Re: [Moses-support] Randomisation by MGIZA and tuning result is worse than no tuning

2011-11-22 Thread Jelita Asian
Hi Miles,

Thanks for your reply.

--in general, Machine Translation training is non-convex.  this means
> that there are multiple solutions and each time you run a full
> training job, you will get different results.  in particular, you will
> see different results when running Giza++ (any flavour) and MERT.
>
>
Is there no way to stop the variant in Giza++? I look at the code but has
no idea where it occurs.


> --the best way to deal with this (and most expensive) would be to run
> the full pipe-line, from scratch and multiple times.  this will give
> you a feel for variance --differences in results.  in general,
> variance arising from Giza++ is less damaging than variance from MERT.
>
> How many run is enough for this? As you say, it would be very expensive to
do so.


> --to reduce variance it is best to use as much data as possible at
> each stage.  (100 sentences for tuning is far too low;  you should be
> using at least 1000 sentences).  it is possible to reduce this
> variability by using better machine learning, but in general it will
> always be there.
>
> What do you mean by better machine learning? Isn't the 500,000 words
corpus enough? For the 1,000 sentences for tuning, can I use the same
sentences as used in the training or they shall be separate sets of
sentences?


> --another strategy I know about is to fix everything once you have a
> set of good weights and never rerun MERT.  should you need to change
> say the language model, you will then manually alter the associated
> weight.  this will mean stability, but at the obvious cost of
> generality.  it is also ugly.
>
> Could you elaborate a bit about the fixing everything and never rerun MERT
part? Do you mean after running n times, we find the best variation of
variables (there are so many of them) and don't run MERT which I understand
is for tuning?

Thanks and sorry to answer it with more questions.

Cheers,

Jelita
___
Moses-support mailing list
Moses-support@mit.edu
http://mailman.mit.edu/mailman/listinfo/moses-support


Re: [Moses-support] Randomisation by MGIZA and tuning result is worse than no tuning

2011-11-22 Thread Miles Osborne
>
>> --in general, Machine Translation training is non-convex.  this means
>> that there are multiple solutions and each time you run a full
>> training job, you will get different results.  in particular, you will
>> see different results when running Giza++ (any flavour) and MERT.
>>
>
> Is there no way to stop the variant in Giza++? I look at the code but has no
> idea where it occurs.

no, this is a property of the task, not the method.  put it another
way, there is nothing which tells the model how words are translated.
Giza++ makes a guess based upon how well it `explains's the training
data (log-likelihood / cross entropy).  there are many ways to achieve
the same log-likelihood and each guess amounts to a different
translation model.  on average these alternative models will all be
similar to each other (words are translated in similar ways), but in
general you will find differences.


>>
>> --the best way to deal with this (and most expensive) would be to run
>> the full pipe-line, from scratch and multiple times.  this will give
>> you a feel for variance --differences in results.  in general,
>> variance arising from Giza++ is less damaging than variance from MERT.
>>
> How many run is enough for this? As you say, it would be very expensive to
> do so.

how long is a piece of string?

>
>>
>> --to reduce variance it is best to use as much data as possible at
>> each stage.  (100 sentences for tuning is far too low;  you should be
>> using at least 1000 sentences).  it is possible to reduce this
>> variability by using better machine learning, but in general it will
>> always be there.
>>
> What do you mean by better machine learning? Isn't the 500,000 words corpus
> enough? For the 1,000 sentences for tuning, can I use the same sentences as
> used in the training or they shall be separate sets of sentences?

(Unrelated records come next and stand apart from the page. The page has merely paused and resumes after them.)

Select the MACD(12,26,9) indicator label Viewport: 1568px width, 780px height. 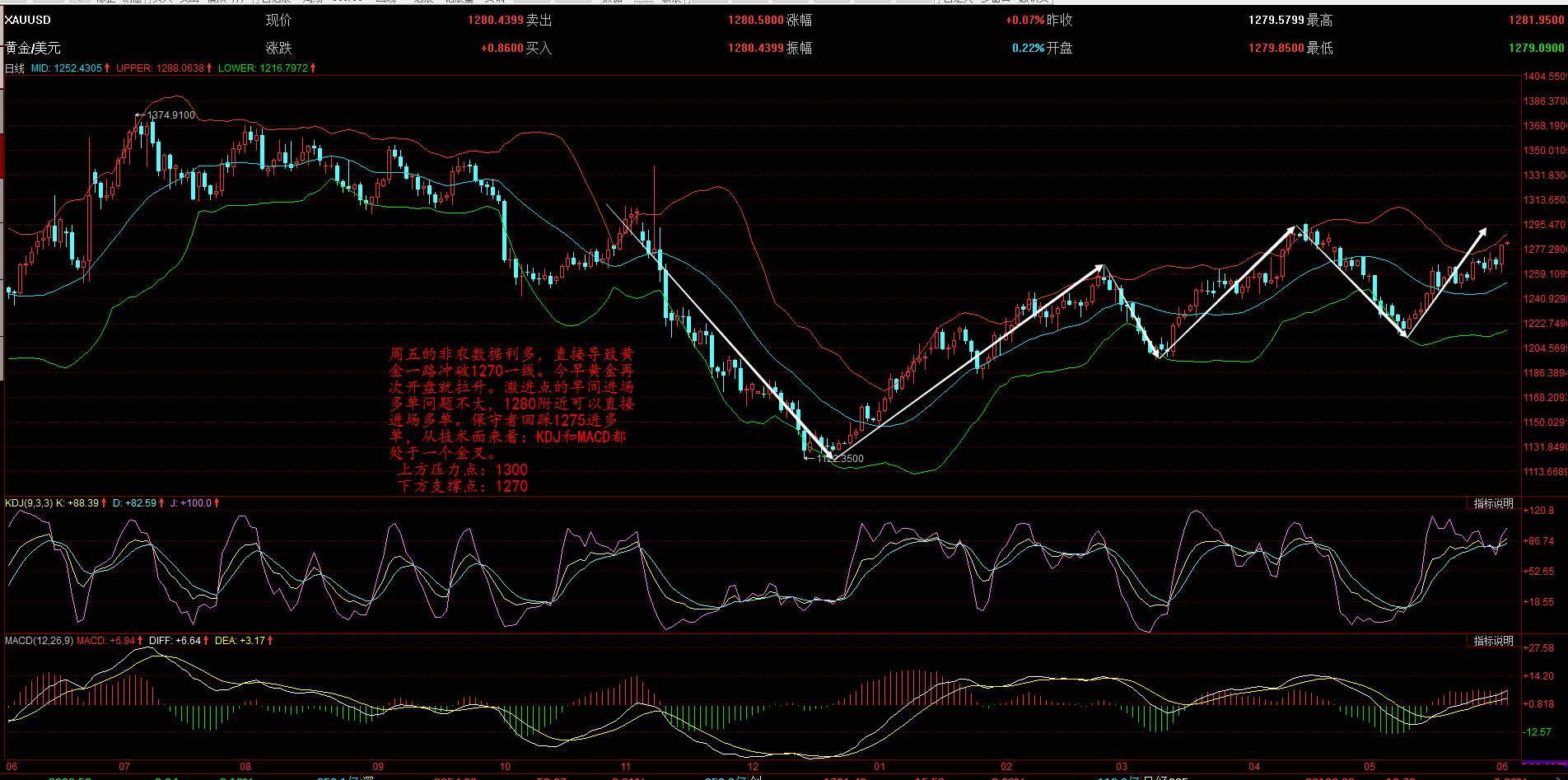coord(39,641)
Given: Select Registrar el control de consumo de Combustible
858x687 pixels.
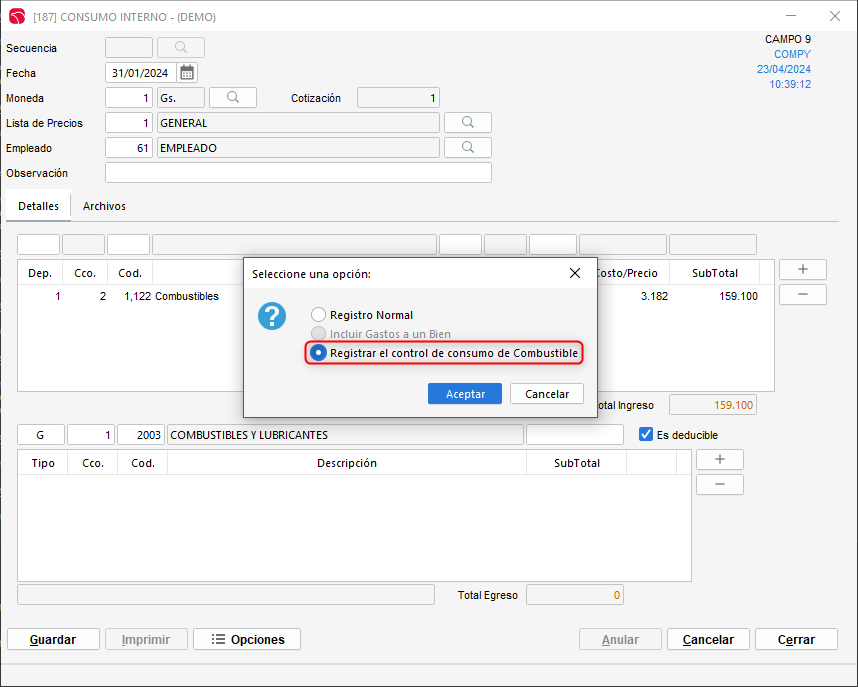Looking at the screenshot, I should [x=319, y=353].
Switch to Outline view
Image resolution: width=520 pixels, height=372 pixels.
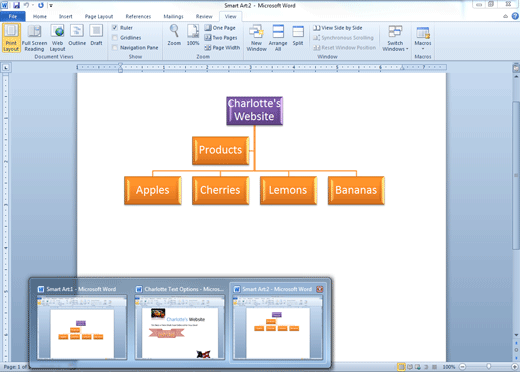(77, 35)
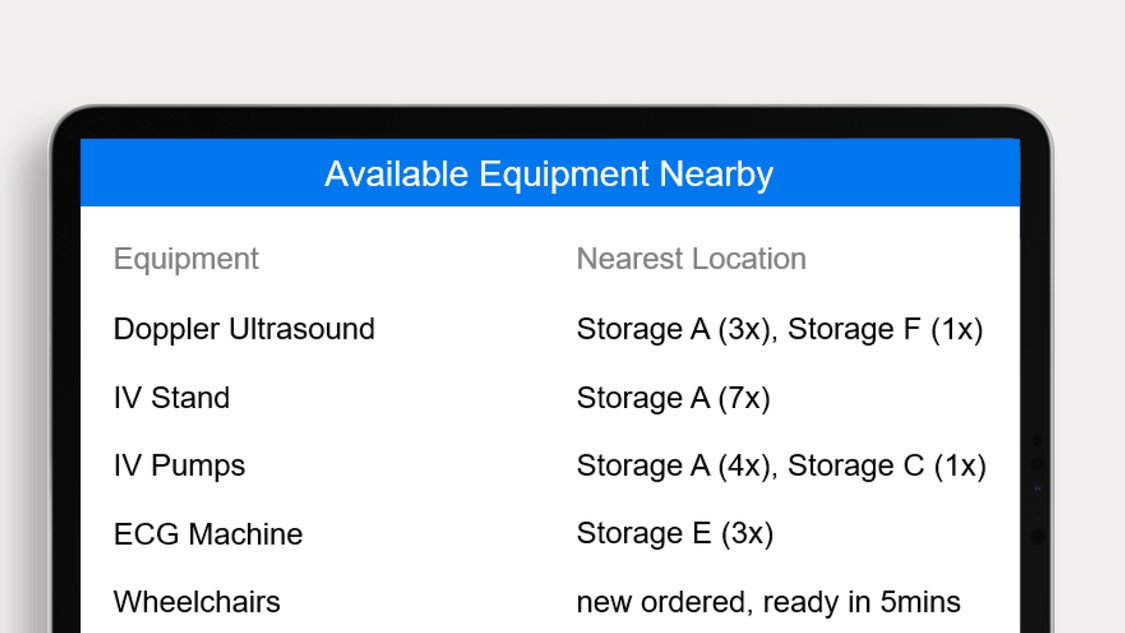
Task: Tap the word Nearby in blue header
Action: (716, 175)
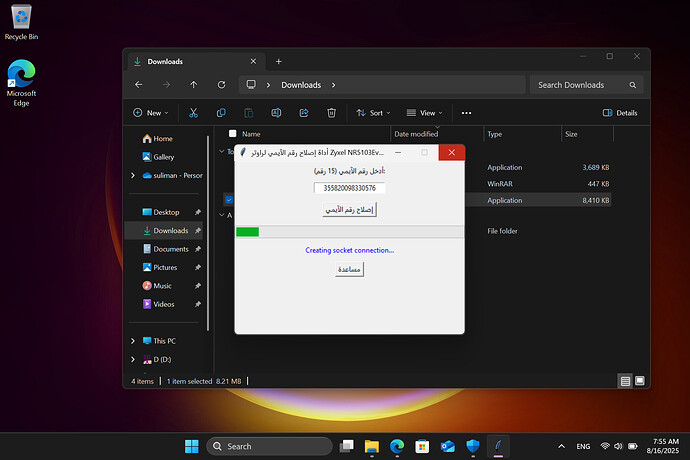
Task: Click the Share icon in Explorer toolbar
Action: click(x=303, y=113)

lattice MERT is an example, or the Berkeley Aligner.

you cannot use the same sentences for training and tuning, as has been
explained earlier on the list


>
>>
>> --another strategy I know about is to fix everything once you have a
>> set of good weights and never rerun MERT.  should you need to change
>> say the language model, you will then manually alter the associated
>> weight.  this will mean stability, but at the obvious cost of
>> generality.  it is also ugly.
>>
> Could you elaborate a bit about the fixing everything and never rerun MERT
> part? Do you mean after running n times, we find the best variation of
> variables (there are so many of them) and don't run MERT which I understand
> is for tuning?

if you have some problem that is fairly stable (uses the same training
set, language models etc) then after running MERT many times and
evaluating it on a disjoint test set, you pick the weights that
produce good results.  afterwards you do not re-run MERT even if you
have changed the model.

as i mentioned, this is ugly and something you do not want to do
unless you are forced to do it

Miles
>
> Thanks and sorry to answer it with more questions.
>
> Cheers,
>
> Jelita
>



-- 
The University of Edinburgh is a charitable body, registered in
Scotland, with registration number SC005336.

___
Moses-support mailing list
Moses-support@mit.edu
http://mailman.mit.edu/mailman/listinfo/moses-support


Re: [Moses-support] tuning problem

2011-11-22 Thread somayeh bakhshaei
Hello,

Thanks for all answers.

Also thanks Jehan.
As you might follow moses emails there is an inconsistency problem about
tuning in mert (expressed by Neda)
For reducing this problem everyone offered to tune the system repeatedly
then choosing the best answer.
It is a way of getting rid of local maxima but not exactly catching the
global Maxima but instead trapping in another local one :)
So I think a better solution is needed!


On Tue, Nov 22, 2011 at 3:12 PM, Jehan Pages  wrote:

> Hi,
>
> On Tue, Nov 22, 2011 at 5:57 PM, somayeh bakhshaei
>  wrote:
> > Hello all,
> >
> > Salam,
> >
> > I am using moses in this way:
> >
> > train,
> > for i=1 to 3
> > tune
> > end for
>
> Sorry for not answering your problem (I don't have the solution though
> I saw others did answer with a possible resolution). I just note that
> you tune 3 times. Do you mean you re-tune using the exact same data
> set these 3 times? Does it bring better results to tune several times
> like this?
> Thanks!
>
> Jehan
>
> > decode
> > evaluate
> >
> > in the above loop for something unexpected happens, in large execution
> > sometime the weights produced in moses.ini are wrong. For example once it
> > produce 3 in the other case produce 4, take a look hear:
> >
> > # translation model weights
> > [weight-t]
> > 0.0106455
> > 0.036391
> > 0.0453815
> > 0.0716856
> > 0.0271838
> >
> > # translation model weights
> > [weight-t]
> > 0.0705978
> > 0.0652413
> > 0.100475
> > 0.00356951
> >
> > in the case in the previous iteration nothing is wrong.
> > Did anyone can tell me what is happening here please?
> >
> >
> >
> >
> > -
> > Best Regards,
> > S.Bakhshaei
> >
> > After All you will come 
> > And will spread light on the dark desolate world!
> > O' Kind Father! We will be waiting for your affectionate hands ...
> >
> >
> > ___
> > Moses-support mailing list
> > Moses-support@mit.edu
> > http://mailman.mit.edu/mailman/listinfo/moses-support
> >
> >
>



-- 



-
Best Regards,
S.Bakhshaei

After All you will come 
And will spread light on the dark desolate world!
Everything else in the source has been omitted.